Hostility to the sinful city, given to pleasure and commerce rather than to the worship of God, was dramatically revealed on September 11, 2001, when Islamic terrorists attacked the Twin Towers in New York, symbol of American power and commerce. Hatred of cities as perceived centers of corruption is not a new phenomenon. It can be traced as far back as Juvenal's satire of ancient Rome and the hatred of the early Christians for Babylon, which they referred to as the great whore—a metaphor that has endured because it expresses the idea that in a city, the highest goal is the pursuit of wealth, which means that everything is for sale. Everything has a price—but nothing has a soul.
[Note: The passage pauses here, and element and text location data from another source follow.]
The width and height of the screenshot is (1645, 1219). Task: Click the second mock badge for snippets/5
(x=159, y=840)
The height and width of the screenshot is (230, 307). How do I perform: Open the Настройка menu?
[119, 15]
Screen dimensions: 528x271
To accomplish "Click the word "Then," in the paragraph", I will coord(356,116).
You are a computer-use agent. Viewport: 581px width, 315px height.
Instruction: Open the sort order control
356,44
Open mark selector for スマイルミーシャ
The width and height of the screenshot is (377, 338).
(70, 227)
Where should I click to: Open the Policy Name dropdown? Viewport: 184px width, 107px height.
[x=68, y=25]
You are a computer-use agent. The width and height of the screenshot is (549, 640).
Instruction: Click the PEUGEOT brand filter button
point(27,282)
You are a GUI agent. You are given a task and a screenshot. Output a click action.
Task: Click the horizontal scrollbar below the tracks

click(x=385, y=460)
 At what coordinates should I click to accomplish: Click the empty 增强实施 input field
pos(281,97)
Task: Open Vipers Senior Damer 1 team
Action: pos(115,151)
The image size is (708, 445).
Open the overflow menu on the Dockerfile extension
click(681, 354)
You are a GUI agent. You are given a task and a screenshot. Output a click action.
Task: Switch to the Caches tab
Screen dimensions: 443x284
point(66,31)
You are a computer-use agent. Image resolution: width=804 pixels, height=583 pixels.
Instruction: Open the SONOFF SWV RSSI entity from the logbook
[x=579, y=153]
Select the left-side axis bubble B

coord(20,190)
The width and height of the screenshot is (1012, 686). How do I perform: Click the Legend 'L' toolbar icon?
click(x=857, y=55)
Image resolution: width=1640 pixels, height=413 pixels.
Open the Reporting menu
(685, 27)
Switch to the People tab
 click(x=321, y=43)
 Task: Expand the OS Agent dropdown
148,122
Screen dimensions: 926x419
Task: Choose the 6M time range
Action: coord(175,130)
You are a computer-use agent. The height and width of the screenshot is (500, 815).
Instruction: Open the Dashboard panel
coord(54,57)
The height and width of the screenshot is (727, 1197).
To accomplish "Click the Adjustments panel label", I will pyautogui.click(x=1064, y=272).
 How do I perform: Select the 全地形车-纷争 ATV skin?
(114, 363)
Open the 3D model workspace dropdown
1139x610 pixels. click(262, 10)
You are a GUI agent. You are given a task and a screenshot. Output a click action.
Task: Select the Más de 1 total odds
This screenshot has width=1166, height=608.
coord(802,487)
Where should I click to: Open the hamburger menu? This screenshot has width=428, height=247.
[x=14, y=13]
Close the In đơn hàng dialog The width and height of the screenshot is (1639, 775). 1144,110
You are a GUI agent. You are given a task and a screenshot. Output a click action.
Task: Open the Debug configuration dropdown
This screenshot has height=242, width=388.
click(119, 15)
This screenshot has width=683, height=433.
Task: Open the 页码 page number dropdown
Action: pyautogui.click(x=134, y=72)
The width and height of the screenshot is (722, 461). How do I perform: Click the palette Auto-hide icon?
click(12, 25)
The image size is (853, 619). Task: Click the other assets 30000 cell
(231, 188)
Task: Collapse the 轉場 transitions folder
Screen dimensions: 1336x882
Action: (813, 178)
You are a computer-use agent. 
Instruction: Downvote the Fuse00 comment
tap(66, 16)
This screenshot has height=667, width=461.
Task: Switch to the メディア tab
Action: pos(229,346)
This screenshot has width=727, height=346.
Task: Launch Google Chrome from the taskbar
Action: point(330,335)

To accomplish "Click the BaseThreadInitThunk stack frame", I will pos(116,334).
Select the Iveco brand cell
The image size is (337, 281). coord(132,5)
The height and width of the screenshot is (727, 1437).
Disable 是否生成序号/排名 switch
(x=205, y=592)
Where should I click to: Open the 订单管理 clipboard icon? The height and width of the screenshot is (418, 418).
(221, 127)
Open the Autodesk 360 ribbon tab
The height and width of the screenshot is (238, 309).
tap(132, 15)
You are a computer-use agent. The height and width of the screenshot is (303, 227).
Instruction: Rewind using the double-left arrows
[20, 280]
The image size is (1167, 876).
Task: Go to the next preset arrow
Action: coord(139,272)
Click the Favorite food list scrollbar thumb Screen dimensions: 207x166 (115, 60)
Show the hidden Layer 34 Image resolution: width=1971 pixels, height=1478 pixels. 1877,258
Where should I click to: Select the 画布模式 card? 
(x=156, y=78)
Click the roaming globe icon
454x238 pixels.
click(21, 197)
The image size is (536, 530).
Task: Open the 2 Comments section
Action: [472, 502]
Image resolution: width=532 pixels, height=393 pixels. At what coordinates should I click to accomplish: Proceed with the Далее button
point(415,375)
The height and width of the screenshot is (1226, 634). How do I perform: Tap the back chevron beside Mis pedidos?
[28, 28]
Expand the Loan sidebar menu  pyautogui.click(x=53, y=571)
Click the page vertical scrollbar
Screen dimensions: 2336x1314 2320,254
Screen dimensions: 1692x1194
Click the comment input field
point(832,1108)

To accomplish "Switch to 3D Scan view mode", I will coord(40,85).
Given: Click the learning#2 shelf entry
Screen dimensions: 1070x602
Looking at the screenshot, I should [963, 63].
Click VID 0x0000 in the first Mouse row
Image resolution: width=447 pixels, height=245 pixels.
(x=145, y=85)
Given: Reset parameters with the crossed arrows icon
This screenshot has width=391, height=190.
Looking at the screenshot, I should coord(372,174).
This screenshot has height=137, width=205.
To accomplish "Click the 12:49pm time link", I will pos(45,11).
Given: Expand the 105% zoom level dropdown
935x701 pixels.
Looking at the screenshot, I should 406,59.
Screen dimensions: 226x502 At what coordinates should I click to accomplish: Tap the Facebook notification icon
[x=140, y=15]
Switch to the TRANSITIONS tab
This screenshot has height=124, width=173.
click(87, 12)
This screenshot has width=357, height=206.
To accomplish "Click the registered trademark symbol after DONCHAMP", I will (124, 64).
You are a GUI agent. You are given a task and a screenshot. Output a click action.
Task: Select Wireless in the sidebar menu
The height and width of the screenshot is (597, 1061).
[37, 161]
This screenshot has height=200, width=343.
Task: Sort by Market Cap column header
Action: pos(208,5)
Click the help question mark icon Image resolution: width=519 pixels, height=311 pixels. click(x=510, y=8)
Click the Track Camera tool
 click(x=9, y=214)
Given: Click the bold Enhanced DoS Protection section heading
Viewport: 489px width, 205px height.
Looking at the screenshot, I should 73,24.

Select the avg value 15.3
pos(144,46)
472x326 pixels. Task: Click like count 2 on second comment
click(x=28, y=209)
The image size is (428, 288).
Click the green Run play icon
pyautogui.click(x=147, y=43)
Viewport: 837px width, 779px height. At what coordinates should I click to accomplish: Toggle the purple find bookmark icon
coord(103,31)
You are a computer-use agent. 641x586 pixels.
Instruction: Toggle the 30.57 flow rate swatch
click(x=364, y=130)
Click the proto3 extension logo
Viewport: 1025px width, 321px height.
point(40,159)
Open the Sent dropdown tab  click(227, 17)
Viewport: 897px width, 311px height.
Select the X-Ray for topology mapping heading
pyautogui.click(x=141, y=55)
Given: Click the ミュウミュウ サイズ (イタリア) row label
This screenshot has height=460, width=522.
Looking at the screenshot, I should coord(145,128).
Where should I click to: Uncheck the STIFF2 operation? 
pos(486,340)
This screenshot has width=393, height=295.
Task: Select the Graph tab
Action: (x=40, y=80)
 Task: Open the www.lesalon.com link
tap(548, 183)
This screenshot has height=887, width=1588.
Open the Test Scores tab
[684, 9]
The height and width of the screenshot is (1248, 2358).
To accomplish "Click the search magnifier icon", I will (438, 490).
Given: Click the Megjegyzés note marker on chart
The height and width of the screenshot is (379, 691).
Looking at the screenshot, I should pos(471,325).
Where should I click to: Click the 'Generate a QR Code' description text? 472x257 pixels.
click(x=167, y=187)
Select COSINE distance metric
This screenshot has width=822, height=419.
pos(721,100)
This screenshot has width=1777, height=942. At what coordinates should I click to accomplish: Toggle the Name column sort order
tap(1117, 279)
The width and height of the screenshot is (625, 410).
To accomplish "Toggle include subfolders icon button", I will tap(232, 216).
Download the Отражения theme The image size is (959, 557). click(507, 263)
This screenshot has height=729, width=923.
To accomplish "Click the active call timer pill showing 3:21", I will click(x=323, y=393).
The hatred of cities became focused on the West largely because of the growth of the great European urban centers of the nineteenth century. Trade and individual and political freedom went hand in hand, but this attracted censure from those who saw cities as centers of self-interest and greed. Friedrich Engels, for example, identified the selfishness and individualism of city life as unnatural, something that human nature rebelled against. The association of universal trade and capitalism, concentrated in cities, appeared to Occidentalists as a conspiracy to destroy everything that was authentic and spiritual. Capitalism was, in a sense, the victory of the city over the country, and it generated a backlash in those who idealized stable, rural cultures that had endured for centuries. During the 1920's and 1930's, many European intellectuals espoused disdain for the city life, perceived as shallow, rootless, and materialistic, and this aspect of Occidentalism spread to other continents, too. In the twentieth century, it manifested in Mao Zedong's war against the bourgeois and the intellectuals in the city, as well as in Cambodia, where the Khmer Rouge marched into the Westernized city of Phnom Penh and destroyed it.
In their next chapter, “Heroes and Merchants,” the authors discuss the contrast between Western liberal democracies, perceived by their enemies as soft, decadent, and addicted to pleasure, and those who subscribe to a heroic ideal of revolutionary action and self-sacrifice, including death. They point to Germany after its victory over France in 1871 and its growing worship over the following seventy years of martial self-discipline and the “warrior state.” For German nationalists, Germany was a nation of heroes willing to sacrifice themselves for a higher ideal, in contrast to the commercial values of Britain and France, interested only in material goods that brought physical comfort. Because commercialism needed security and peace in order to flourish—war was bad for business—nations dominated by commercialism adopted liberal democracy because it was the political system that suited them best. Conflicts of interest were resolved through negotiation and compromise.
The Occidentalists, however, saw no virtue in this....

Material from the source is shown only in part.